START Page extract

MIAWA

Anger is something God obviously feels when He describes Himself in Exodus 34:6: “And He passed in front of Moses, proclaiming, ‘The LORD, the LORD, the compassionate and gracious God, slow to anger, abounding in love and faithfulness.’ ” Psalm 30:5 says, “For His anger lasts only a moment, but His favor lasts a lifetime; weeping may stay for the night, but rejoicing comes in the morning.”

Anger makes a value judgment, assesses that something is wrong, says “I’m against that,” and actively stands to oppose that thing. Anger is definitely consistent with God’s character. Yet, without the work of the Holy Spirit guiding believers into applying biblical truth to our handling of anger, we will not know how to mercifully enact anger in a God-glorifying manner. We are tempted to vent anger in a harmful way, storming around, slamming doors, yelling, crafting vengeance, and/or implementing retaliatory violence! Or, we are tempted to stuff anger in a harmful way and passively, aggressively make people’s lives miserable including our own. Destruction is guaranteed to follow either way.

There is a constructive way. Ephesians 4:26 says, ” ‘In your anger do not sin’: Do not let the sun go down while you are still angry.” Action is called for. Many verses indicate that there is a godly way to handle anger without it leading into sin… God’s Truth gives us the only profound wisdom for allowing anger to inform our responses and actions in a God-honoring manner.

END Page extract
START Extracted information

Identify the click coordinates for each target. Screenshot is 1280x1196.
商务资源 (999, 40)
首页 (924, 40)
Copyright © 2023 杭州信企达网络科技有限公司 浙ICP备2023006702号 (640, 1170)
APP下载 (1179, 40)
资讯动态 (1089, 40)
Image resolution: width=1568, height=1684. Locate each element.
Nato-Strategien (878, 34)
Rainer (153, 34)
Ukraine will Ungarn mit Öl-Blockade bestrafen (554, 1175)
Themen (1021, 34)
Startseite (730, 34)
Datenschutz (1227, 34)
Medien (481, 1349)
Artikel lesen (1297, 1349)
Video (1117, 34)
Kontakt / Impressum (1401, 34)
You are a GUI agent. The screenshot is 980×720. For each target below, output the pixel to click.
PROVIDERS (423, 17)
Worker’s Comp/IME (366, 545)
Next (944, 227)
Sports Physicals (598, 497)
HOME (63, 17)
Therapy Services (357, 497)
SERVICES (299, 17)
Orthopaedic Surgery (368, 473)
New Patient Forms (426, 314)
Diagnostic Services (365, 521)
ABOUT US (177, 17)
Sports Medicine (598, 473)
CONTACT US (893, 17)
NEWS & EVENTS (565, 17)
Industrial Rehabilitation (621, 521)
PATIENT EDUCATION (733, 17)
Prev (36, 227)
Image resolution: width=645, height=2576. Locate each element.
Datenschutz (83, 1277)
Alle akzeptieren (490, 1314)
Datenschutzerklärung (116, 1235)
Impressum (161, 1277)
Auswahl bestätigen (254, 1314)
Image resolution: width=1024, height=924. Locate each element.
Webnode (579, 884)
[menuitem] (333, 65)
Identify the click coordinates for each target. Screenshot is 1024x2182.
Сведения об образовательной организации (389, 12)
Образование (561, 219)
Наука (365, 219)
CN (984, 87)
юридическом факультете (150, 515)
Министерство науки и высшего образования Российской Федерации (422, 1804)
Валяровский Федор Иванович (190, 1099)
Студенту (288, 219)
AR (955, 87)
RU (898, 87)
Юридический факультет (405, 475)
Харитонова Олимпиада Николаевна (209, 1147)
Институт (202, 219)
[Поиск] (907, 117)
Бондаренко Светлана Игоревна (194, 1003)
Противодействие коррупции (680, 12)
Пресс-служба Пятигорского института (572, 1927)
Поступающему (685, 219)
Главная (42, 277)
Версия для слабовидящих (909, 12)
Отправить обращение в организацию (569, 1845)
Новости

END Extracted information

▶ Exercise: Please continue the passage on godly anger above, starting right after its final sentence.

▶ Answer section:
I am currently taking a counseling class entitled “Dynamics of Biblical Change.” My professor, Dr. David Powlison (now deceased), has written a challenging journal article called “The Constructive Displeasure of Mercy” (The Journal of Biblical Counseling, Fall 2006). He says that anger has three opposites. The first two are indifference and pleasure. The #3 opposite he calls “the constructive displeasure of mercy.” I see Dr. Powlison’s point is – be angry, yet withhold destructive hostility and simultaneously respond with patience, forgiveness, generosity, and mercy. It seems backwards. But, it is God’s heart. Indeed, the gospel turns so many things upside-down!

The #3 anger opposite (Powlison’s “the constructive displeasure of mercy”) confronts wrong and is pleased to get mercifully messy in the process. The #3 opposite also rescues sufferers and calls wrongdoers to honest accountability. Simultaneously, displeasure can be expressed mercifully. But, how?

To help process this idea, I offer this acronym. MIAWA. Mercy In Anger Without Aggression (it’s easier for me to remember). Inspired by Dr. Powlison, my own version of anger’s #3 opposite force is MIAWA. Mercy in anger without aggression means that, while I hate the wrong that is happening, I will do something about it. My anger is appropriate if I take steps to properly oppose what is evil…

Meanwhile, I’ll be slow to anger as God is, and won’t express anger wrongly. I will see evil clearly in all its aspects, but from God’s point of view. I will longsuffer with difficult people and events. I will be compelled by a different, but divine purpose. Kindness. Honesty. But, no counterattack. I’ll work tediously to solve what is bad, even if it takes a lifetime. In the face of stubborn evils, I’ll choose a merciful path.

Extending mercy while being angry? Extending forgiveness in the face of terribly evil things that get perpetrated on a regular basis on planet earth since Genesis? Seriously? I am sure the answer is yes. For a faithful believer, forgiveness doesn’t mean I’ll ignore or excuse what is wrong. I’ll need to name the evils, out loud at times, silently at other times, prayerfully at still other times. And then, prayerfully wrap those call-outs in God’s redemptive purposes.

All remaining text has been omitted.